Justice sneaks up behind Hulk and shoves him over the top rope, eliminating Hogan. Hulk is furious on the outside of the ring, pounding the mat in disgust at Justice’s treachery. He and Justice begin arguing, and when Justice attempts to turn away to continue the match, Hogan reaches up and grabs his right arm. Justice tries to pull away, but before he can do so, Flair shoves him over the top rope. The bell rings, Howard Finkel declares Flair the undisputed champion, and Bobby Heenan goes into hysterics.

Hogan is obviously dissatisfied with how things turned out.
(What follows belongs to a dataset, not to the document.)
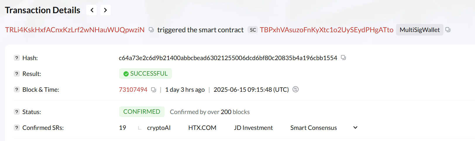This screenshot has width=475, height=141.
Task: Copy the MultiSigWallet contract address
Action: [x=448, y=30]
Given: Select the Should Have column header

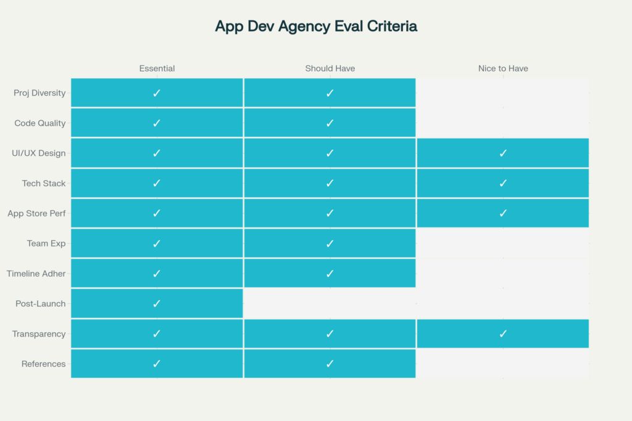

First he gets back into the ring to chase Flair away, then he and Sid Justice have a face-to-face confrontation. That sets up the eventual co-Main Event at Wrestlemania VIII, Sid Justice vs. Hulk Hogan. As Sid eventually begrudgingly retreats up the ramp, he audibly yells “I’ll kill you!” at Hulk.

And so ends the greatest Royal Rumble in WWE history. If you’d like to see Ric Flair’s post-match interview with Mean Gene Okerlund (with Mr. Perfect and Bobby “The Brain” Heenan in tow) – and if you’ve already read over 16,000 words on this event, I can’t imagine you not wanting to see the interview – click here .

I’ll end this review with Flair’s own words:
“I’ve got to tell you like this: for the Hulk Hogans, and the Macho Mans, and the Pipers, and the Sids, now it’s Ric Flair, and y’all pay homage to the man! Whoooooo!”